Eugáene Emmanuel Lemercier

The Argonne, France

The Argonne, France

We have been since yesterday in our second line positions; we came to them in marvellous snow and frost. A furious sky, with charming rosy colour in it, floated over the visionary forest in the snow; the trees, limpid blue low down, brown and fretted above, the earth white.

I have received two parcels; the Chanson de Roland gives me infinite pleasure—particularly the Introduction, treating of the national epic and of the Mahabharata which, it seems, tells of the fight between the spirits of good and evil.

I am happy in your lovely letters. As for the sufferings which you forebode for me, they are really very tolerable.
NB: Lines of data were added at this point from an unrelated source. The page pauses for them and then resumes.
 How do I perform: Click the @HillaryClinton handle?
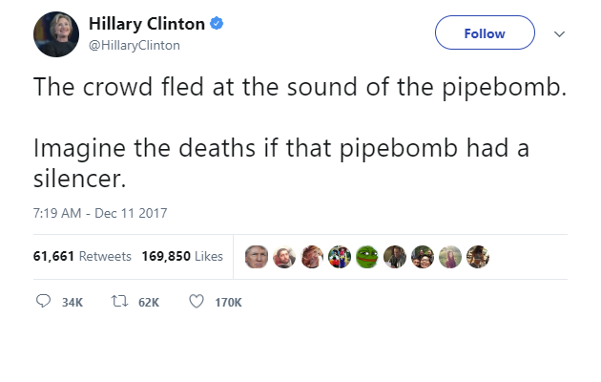[134, 45]
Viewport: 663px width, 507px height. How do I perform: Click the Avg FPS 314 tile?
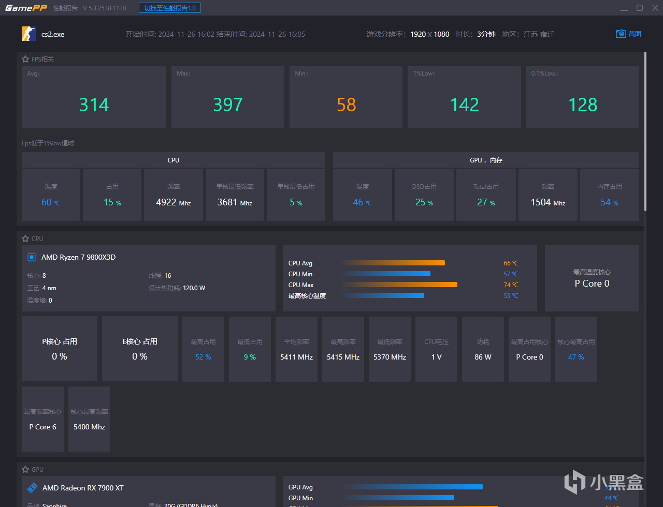(94, 97)
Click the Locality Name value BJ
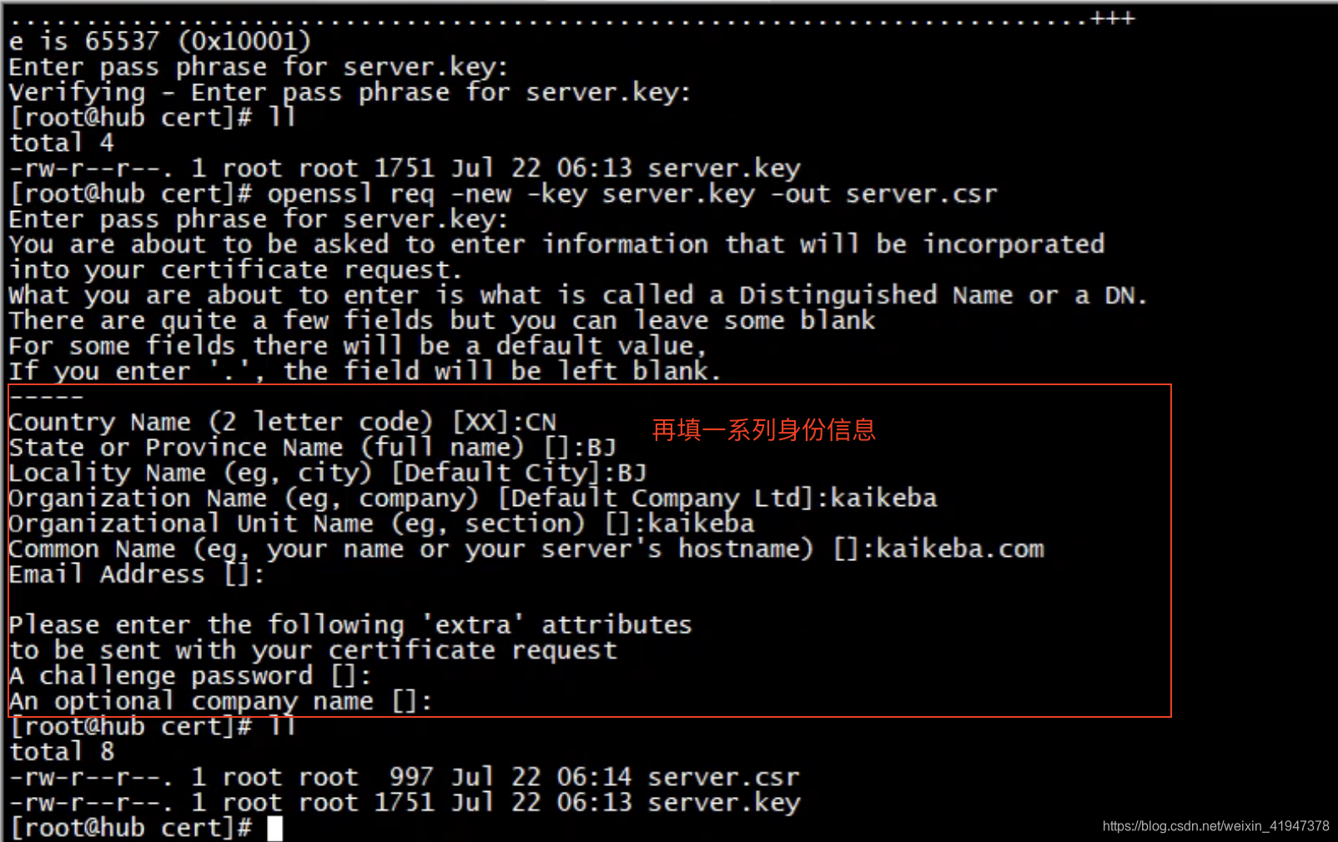The width and height of the screenshot is (1338, 842). pyautogui.click(x=631, y=474)
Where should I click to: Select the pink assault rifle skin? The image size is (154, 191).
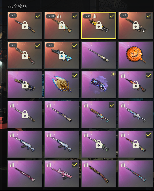pyautogui.click(x=62, y=174)
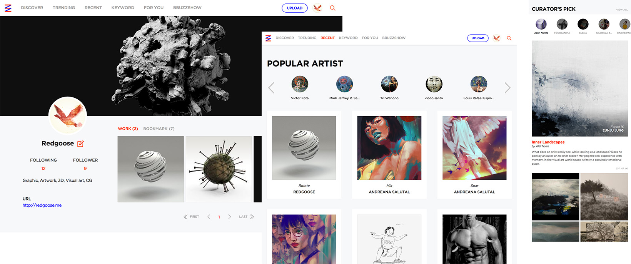Jump to first page double-arrow icon
Viewport: 631px width, 264px height.
(186, 217)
But what we must recognise, and without shame, is that we are a bourgeois people. We have tasted of the honey of civilisation—poisoned honey, no doubt. But no, surely that sweetness is true, and we should not be called upon to make of our ordinary existence a preparation for violence. I know that violence may be salutary to us, especially if in the midst of it we do not lose sight of normal order and calm.

Order leads to eternal rest. Violence makes life go round. We have, for our object, order and eternal rest; but without the violence which lets loose reserves of energy, we should be too inclined to consider order as already attained. But anticipated order can only be a lethargy which retards the coming of positive order.

Our sufferings arise only from our disappointment in this delay; the coming of true order is too long for human patience. In any case, however suffering, we would rather not be doers of violence. It is as when matter in fusion solidifies too quickly and in the wrong shape: it has to be put to the fire again. This is the part violence plays in human evolution; but that salutary violence must not make us forget what our æsthetic citizenship had acquired in the way of perdurable peace and harmony. But our suffering comes precisely from the fact that we do not forget it!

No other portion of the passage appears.